◆ Required task ◆
Format every line of the material below as a JSON list of strings, with one string per line and blank lines omitted.

# # # # #

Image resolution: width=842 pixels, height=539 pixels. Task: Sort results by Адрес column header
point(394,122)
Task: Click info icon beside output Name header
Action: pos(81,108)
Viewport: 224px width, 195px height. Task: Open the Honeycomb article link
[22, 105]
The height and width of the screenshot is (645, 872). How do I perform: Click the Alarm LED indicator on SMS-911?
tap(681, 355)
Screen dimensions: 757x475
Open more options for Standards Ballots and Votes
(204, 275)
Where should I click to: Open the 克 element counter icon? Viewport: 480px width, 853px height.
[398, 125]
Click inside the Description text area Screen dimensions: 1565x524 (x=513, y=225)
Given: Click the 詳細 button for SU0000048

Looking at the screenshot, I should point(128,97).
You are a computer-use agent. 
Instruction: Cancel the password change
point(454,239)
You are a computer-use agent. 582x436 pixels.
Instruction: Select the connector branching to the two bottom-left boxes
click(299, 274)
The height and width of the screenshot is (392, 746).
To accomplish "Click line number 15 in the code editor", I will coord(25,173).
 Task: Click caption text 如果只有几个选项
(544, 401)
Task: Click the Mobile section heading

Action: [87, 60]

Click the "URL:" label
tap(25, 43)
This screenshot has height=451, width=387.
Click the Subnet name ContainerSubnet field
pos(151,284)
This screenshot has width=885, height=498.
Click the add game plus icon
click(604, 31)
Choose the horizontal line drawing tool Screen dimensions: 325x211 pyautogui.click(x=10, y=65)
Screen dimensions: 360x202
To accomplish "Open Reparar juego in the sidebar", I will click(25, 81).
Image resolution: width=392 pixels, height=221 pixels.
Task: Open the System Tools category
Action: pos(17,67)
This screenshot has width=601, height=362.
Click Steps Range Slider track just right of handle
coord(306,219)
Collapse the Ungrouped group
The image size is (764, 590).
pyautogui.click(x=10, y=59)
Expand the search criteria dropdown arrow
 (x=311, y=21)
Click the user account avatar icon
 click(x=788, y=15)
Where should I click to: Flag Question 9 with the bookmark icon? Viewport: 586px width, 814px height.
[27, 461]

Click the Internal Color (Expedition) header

# # # # #

◆ The answer ◆
[
  "Image resolution: width=842 pixels, height=539 pixels. Task: Sort results by Адрес column header",
  "point(394,122)",
  "Task: Click info icon beside output Name header",
  "Action: pos(81,108)",
  "Viewport: 224px width, 195px height. Task: Open the Honeycomb article link",
  "[22, 105]",
  "The height and width of the screenshot is (645, 872). How do I perform: Click the Alarm LED indicator on SMS-911?",
  "tap(681, 355)",
  "Screen dimensions: 757x475",
  "Open more options for Standards Ballots and Votes",
  "(204, 275)",
  "Where should I click to: Open the 克 element counter icon? Viewport: 480px width, 853px height.",
  "[398, 125]",
  "Click inside the Description text area Screen dimensions: 1565x524 (x=513, y=225)",
  "Given: Click the 詳細 button for SU0000048",
  "Looking at the screenshot, I should point(128,97).",
  "You are a computer-use agent. ",
  "Instruction: Cancel the password change",
  "point(454,239)",
  "You are a computer-use agent. 582x436 pixels.",
  "Instruction: Select the connector branching to the two bottom-left boxes",
  "click(299, 274)",
  "The height and width of the screenshot is (392, 746).",
  "To accomplish \"Click line number 15 in the code editor\", I will coord(25,173).",
  " Task: Click caption text 如果只有几个选项",
  "(544, 401)",
  "Task: Click the Mobile section heading",
  "Action: [87, 60]",
  "Click the \"URL:\" label",
  "tap(25, 43)",
  "This screenshot has height=451, width=387.",
  "Click the Subnet name ContainerSubnet field",
  "pos(151,284)",
  "This screenshot has width=885, height=498.",
  "Click the add game plus icon",
  "click(604, 31)",
  "Choose the horizontal line drawing tool Screen dimensions: 325x211 pyautogui.click(x=10, y=65)",
  "Screen dimensions: 360x202",
  "To accomplish \"Open Reparar juego in the sidebar\", I will click(25, 81).",
  "Image resolution: width=392 pixels, height=221 pixels.",
  "Task: Open the System Tools category",
  "Action: pos(17,67)",
  "This screenshot has width=601, height=362.",
  "Click Steps Range Slider track just right of handle",
  "coord(306,219)",
  "Collapse the Ungrouped group",
  "The image size is (764, 590).",
  "pyautogui.click(x=10, y=59)",
  "Expand the search criteria dropdown arrow",
  " (x=311, y=21)",
  "Click the user account avatar icon",
  " click(x=788, y=15)",
  "Where should I click to: Flag Question 9 with the bookmark icon? Viewport: 586px width, 814px height.",
  "[27, 461]",
  "Click the Internal Color (Expedition) header"
]